WHAT TO WORK ON ::
The reply should hold only the lines from the one with "Given: Expand sidebar with the right chevron" to the one with "Screen dimensions: 1024x547", both ends kept, exactly as they appear below, without any pictures.

WORKING DATA ::
+ + + + +
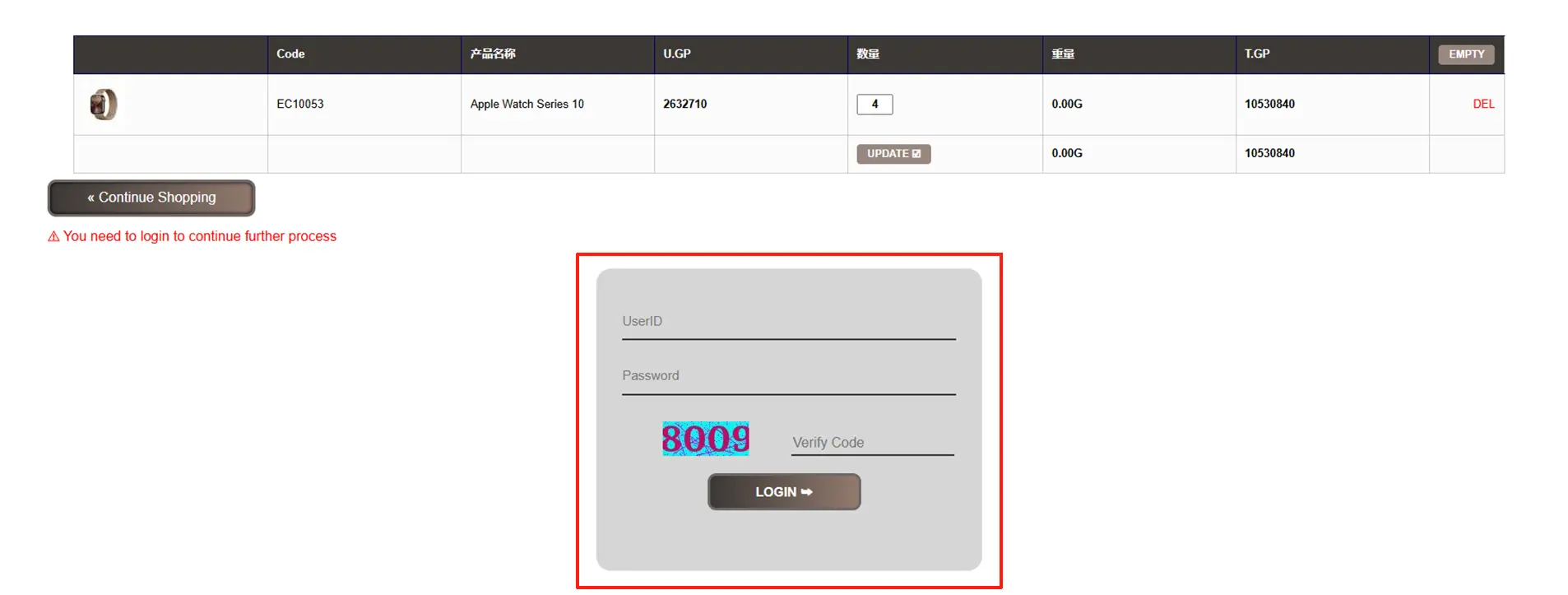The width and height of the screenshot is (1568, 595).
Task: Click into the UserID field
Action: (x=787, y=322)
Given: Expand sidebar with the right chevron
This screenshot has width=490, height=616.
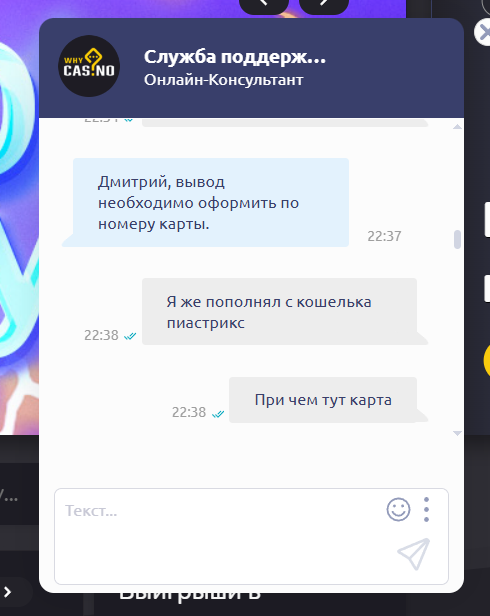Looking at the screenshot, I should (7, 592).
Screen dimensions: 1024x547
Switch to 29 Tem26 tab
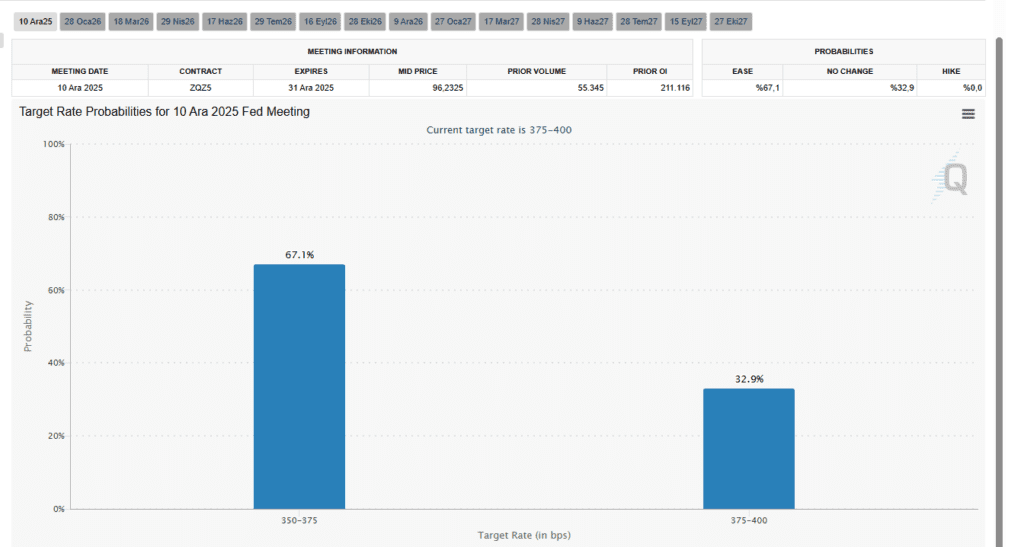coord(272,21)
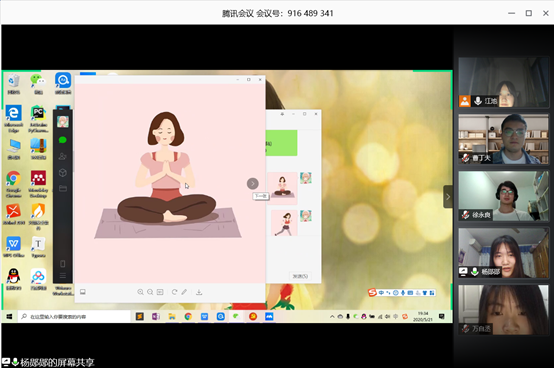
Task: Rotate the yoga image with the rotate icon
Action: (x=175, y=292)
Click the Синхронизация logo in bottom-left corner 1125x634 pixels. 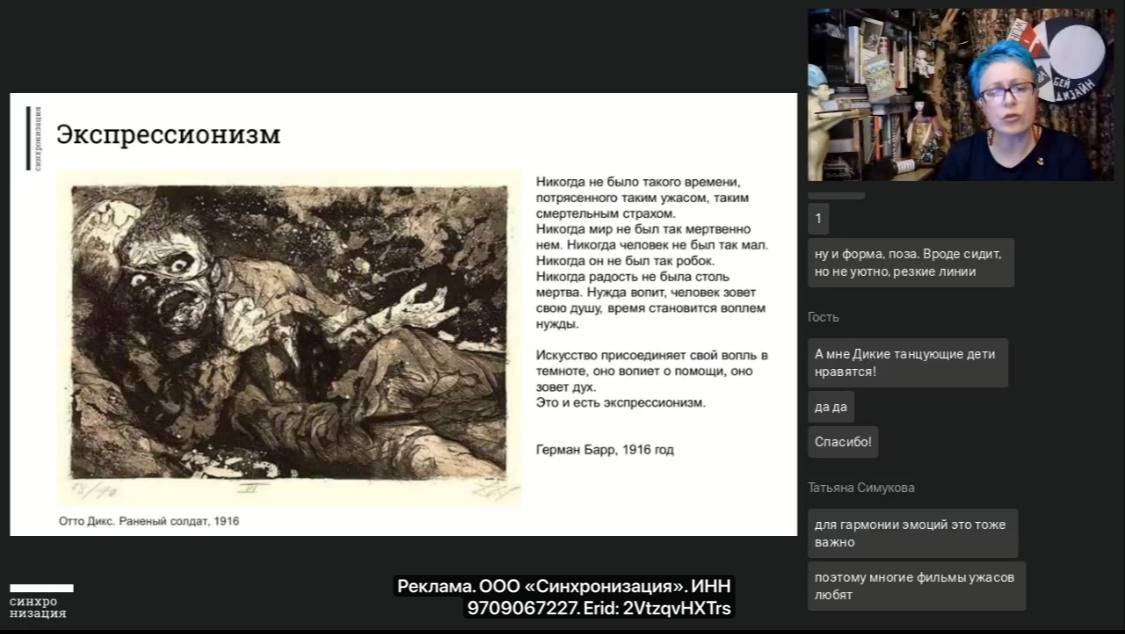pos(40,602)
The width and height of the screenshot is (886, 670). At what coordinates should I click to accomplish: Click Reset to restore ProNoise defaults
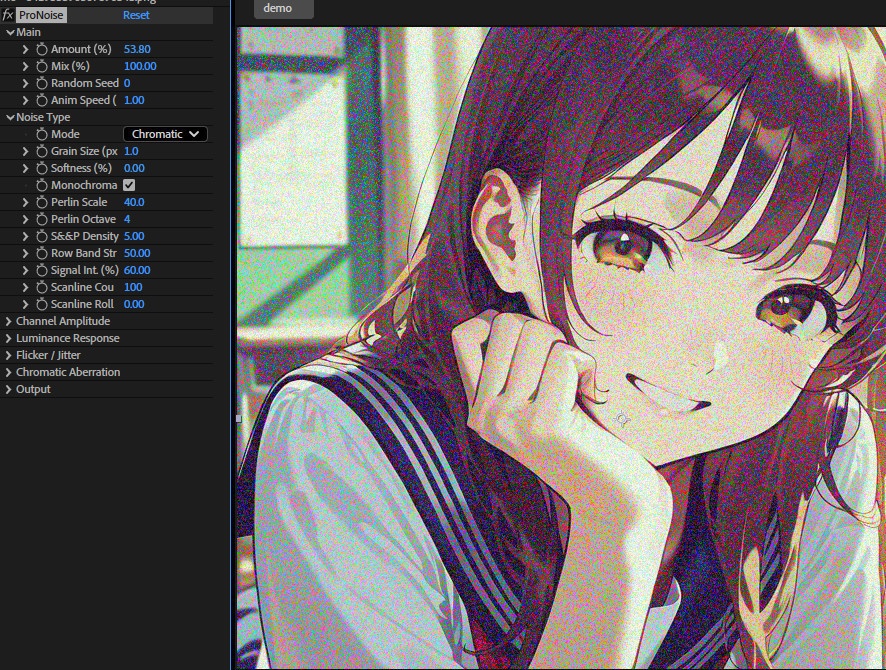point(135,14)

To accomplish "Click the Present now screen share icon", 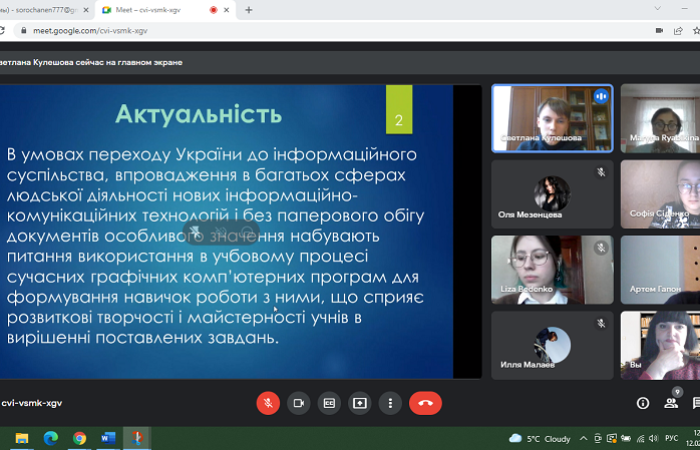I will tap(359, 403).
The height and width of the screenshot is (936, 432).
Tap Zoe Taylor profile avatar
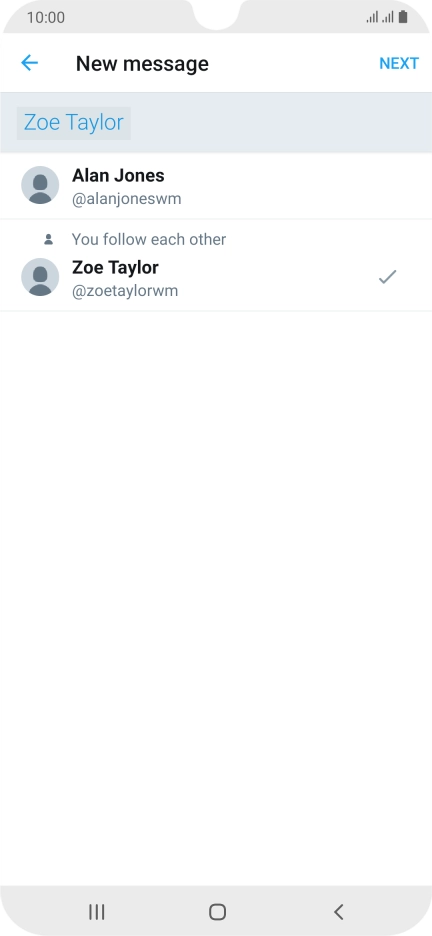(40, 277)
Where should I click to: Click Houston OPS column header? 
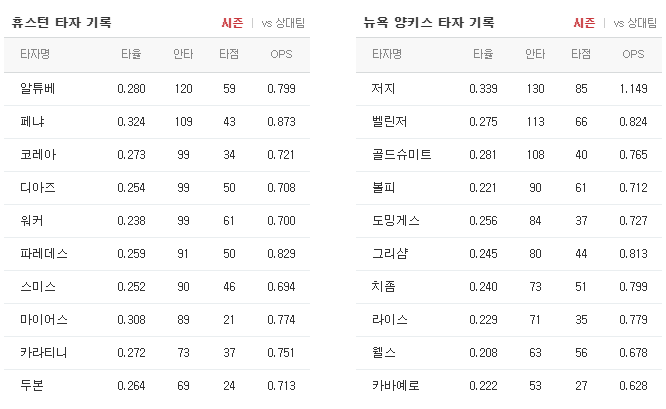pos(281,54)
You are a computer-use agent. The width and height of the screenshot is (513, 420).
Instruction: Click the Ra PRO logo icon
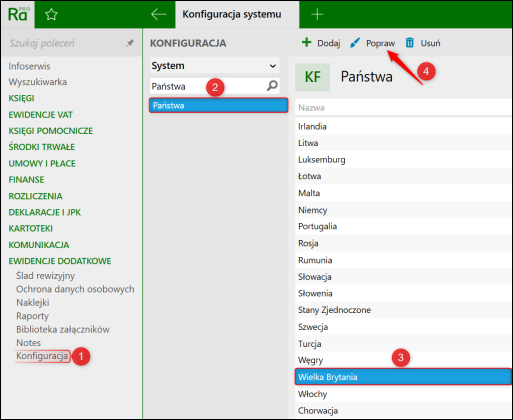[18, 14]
+ + + + +
EXERCISE SOLUTION ::
Given: Expand sidebar with the right chevron
This screenshot has width=490, height=616.
Looking at the screenshot, I should (7, 592).
Screen dimensions: 1024x547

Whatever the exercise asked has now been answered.